The cleanest line in the whole conversation: “the first 10% of every project are now free.” Instead of long PRDs, teams can spin up rough prototypes instantly and give collaborators something real to react to, which makes “demos not memos” much easier to live by. He thinks this increases shots on goal dramatically, but also warns that the last 10% — quality, reliability, reconciliation — is still the hard part.

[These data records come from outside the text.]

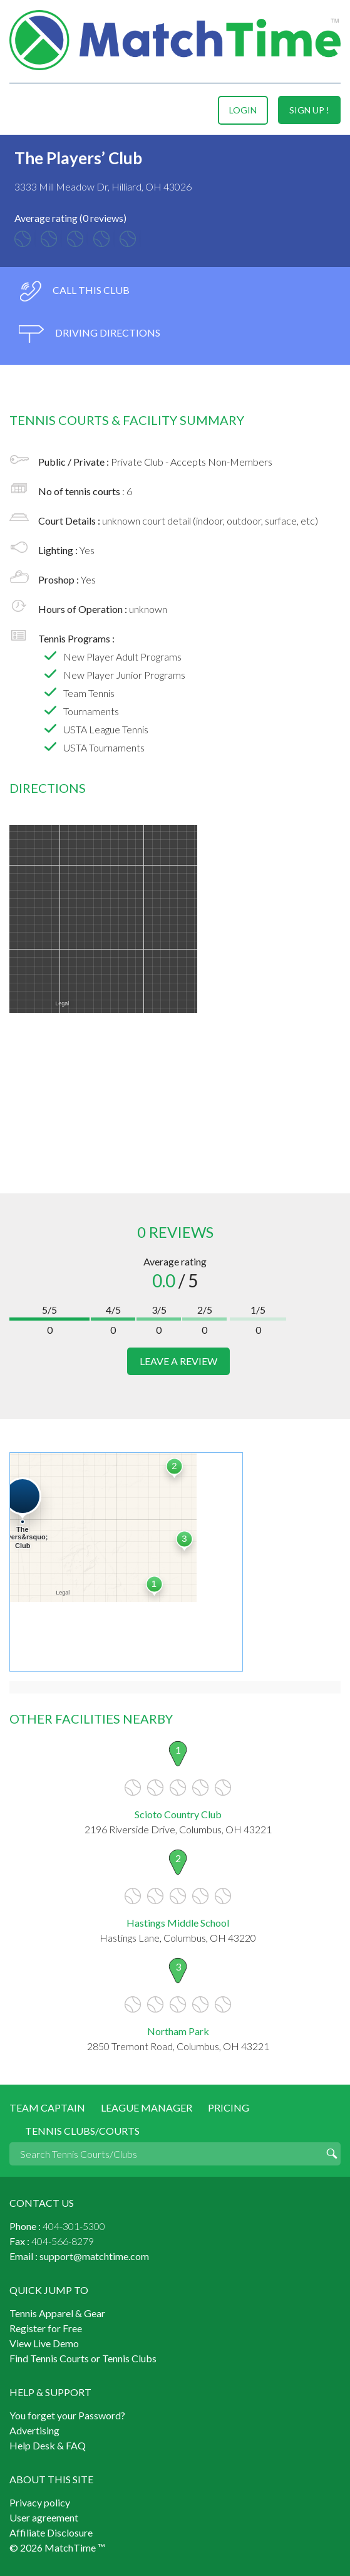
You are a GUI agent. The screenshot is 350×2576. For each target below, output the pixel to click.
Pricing (228, 2107)
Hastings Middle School (177, 1923)
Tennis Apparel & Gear (57, 2313)
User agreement (43, 2517)
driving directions (89, 333)
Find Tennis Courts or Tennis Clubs (83, 2358)
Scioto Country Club (178, 1814)
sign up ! (309, 110)
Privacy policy (39, 2502)
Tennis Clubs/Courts (82, 2131)
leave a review (178, 1361)
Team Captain (47, 2107)
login (243, 110)
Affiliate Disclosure (51, 2532)
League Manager (146, 2107)
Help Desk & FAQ (47, 2445)
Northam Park (178, 2031)
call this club (74, 291)
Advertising (34, 2430)
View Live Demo (44, 2343)
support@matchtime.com (94, 2256)
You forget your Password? (67, 2415)
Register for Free (45, 2328)
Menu (20, 110)
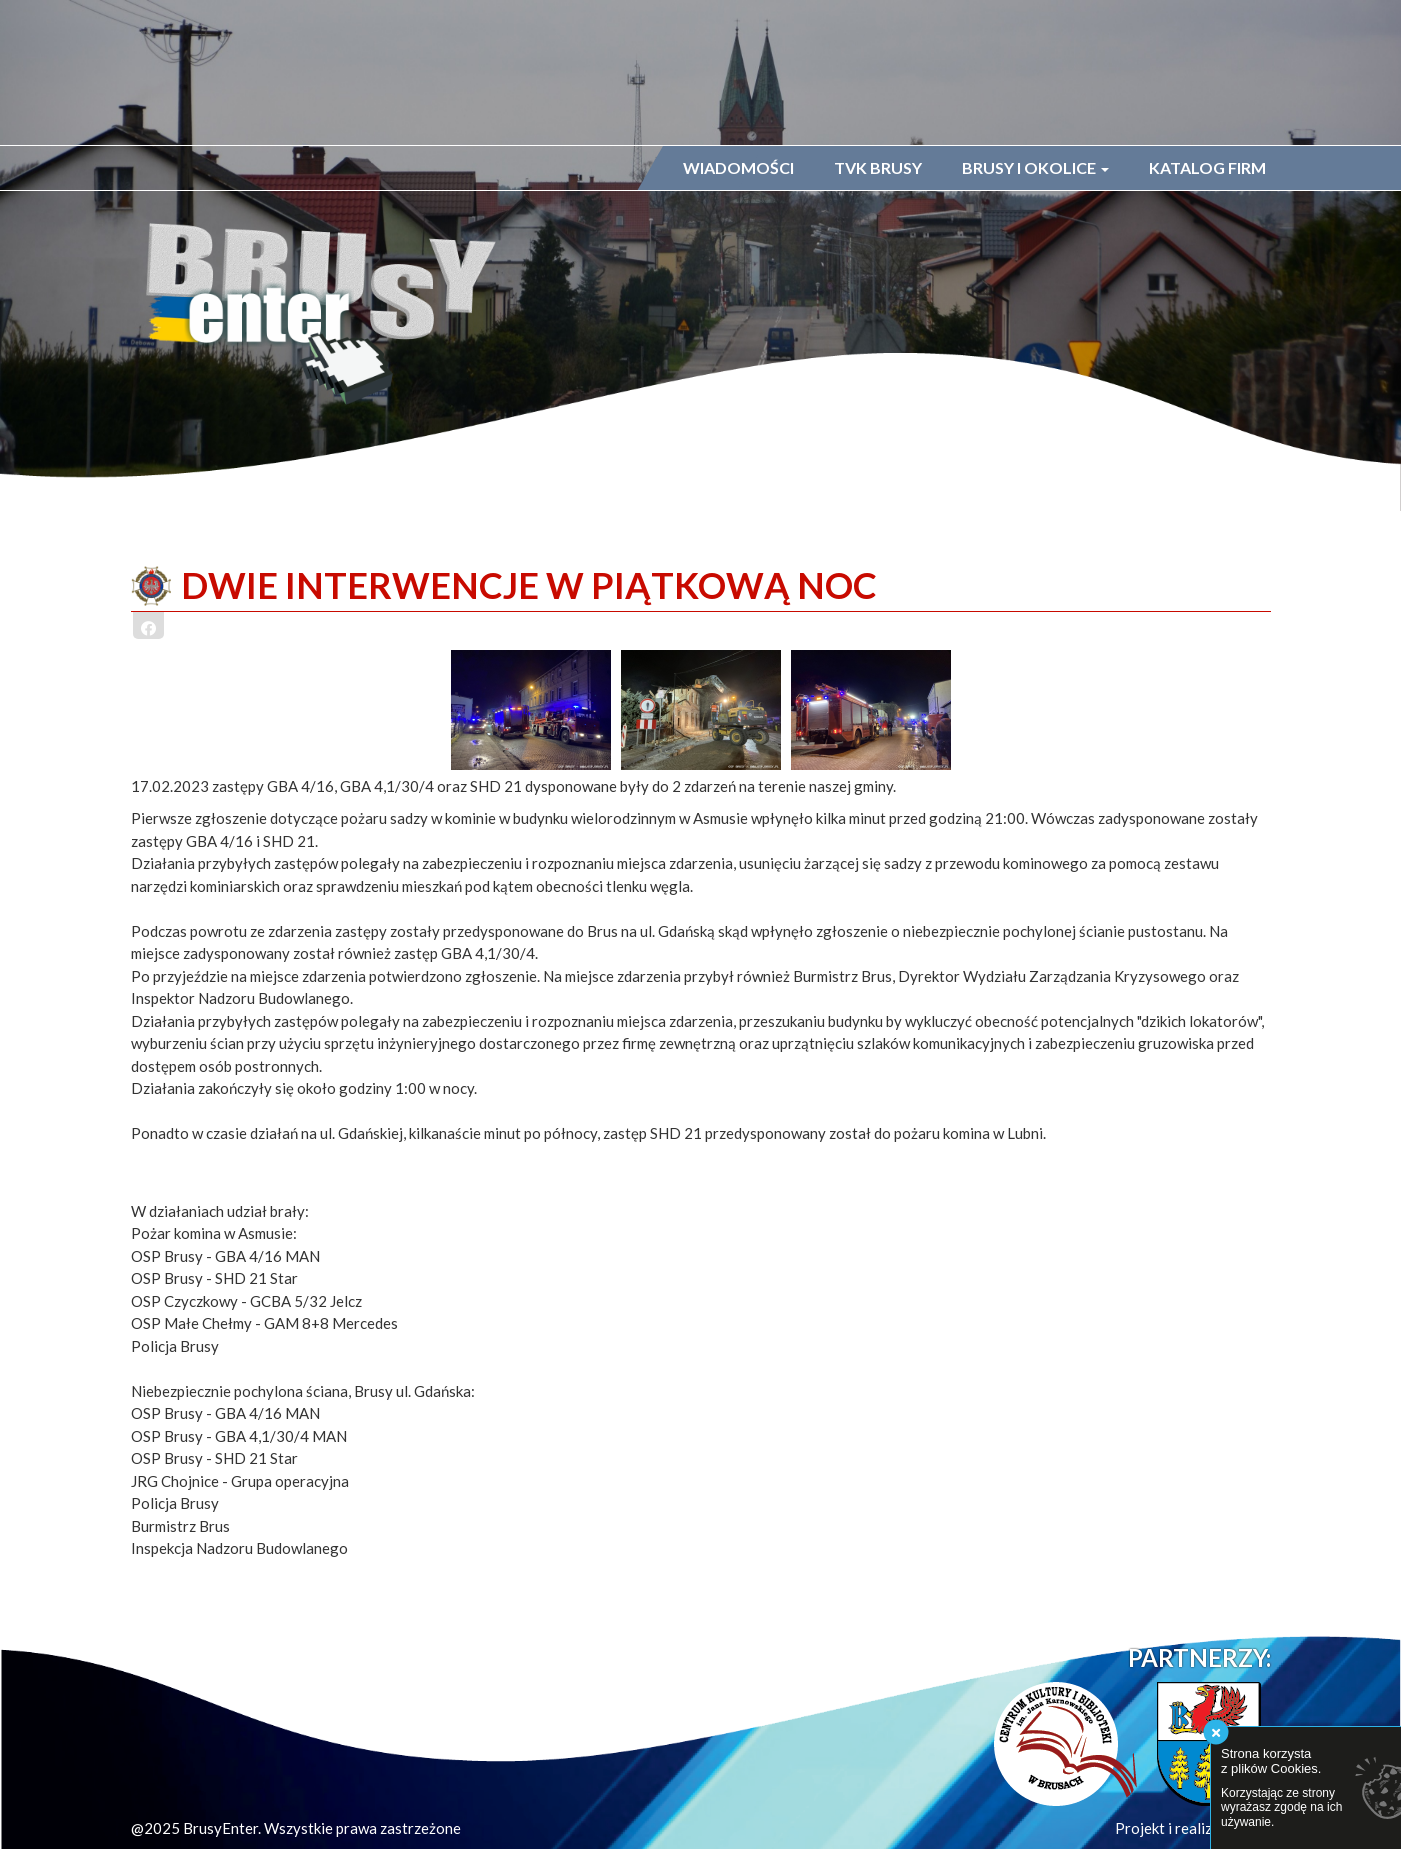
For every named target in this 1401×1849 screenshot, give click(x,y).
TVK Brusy (878, 167)
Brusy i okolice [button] (1035, 167)
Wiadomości (738, 167)
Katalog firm (1207, 167)
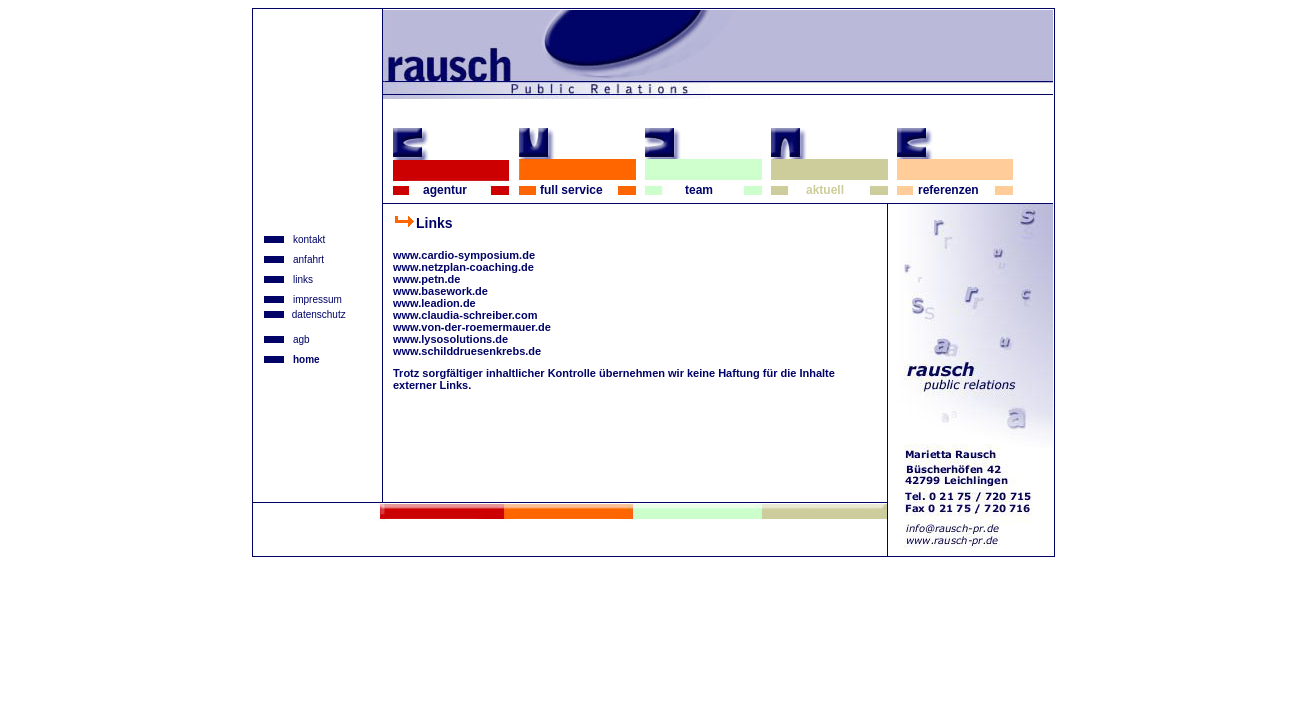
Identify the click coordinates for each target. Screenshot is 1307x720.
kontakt (309, 239)
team (699, 190)
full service (571, 190)
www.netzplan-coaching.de (463, 267)
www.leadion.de (434, 303)
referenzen (948, 190)
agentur (445, 190)
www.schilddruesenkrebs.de (467, 351)
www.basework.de (440, 291)
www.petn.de (426, 279)
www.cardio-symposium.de (464, 255)
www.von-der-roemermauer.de (472, 327)
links (303, 279)
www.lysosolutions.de (450, 339)
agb (301, 339)
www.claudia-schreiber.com (465, 315)
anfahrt (308, 259)
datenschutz (317, 314)
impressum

Faster models may matter more than smarter ones

Schoening is unusually skeptical that ever-smarter frontier models are the whole story. For many knowledge-work tasks, he thinks we may hit “good enough,” after which speed, cost, local execution, and UX matter more — like a retina display after you can no longer see the pixels. That’s why he’s more interested in AI as an exoskeleton that augments people than as a god in a box doing everything for them.

Taste, tiny cores, and his weirdly sharp closing philosophy

Asked how to build taste, he gives a nerdy but memorable definition: taste is running a virtual machine in your head that predicts how a specific in-group will react. You get there with reps, side projects, and exposure to great objects — hence Notion conference rooms named after iconic products like the Macintosh and Porsche 911. He closes on a bigger note: don’t let AI panic make you live frenetically; go for a walk, notice that the world was built by people no smarter than you, and act accordingly.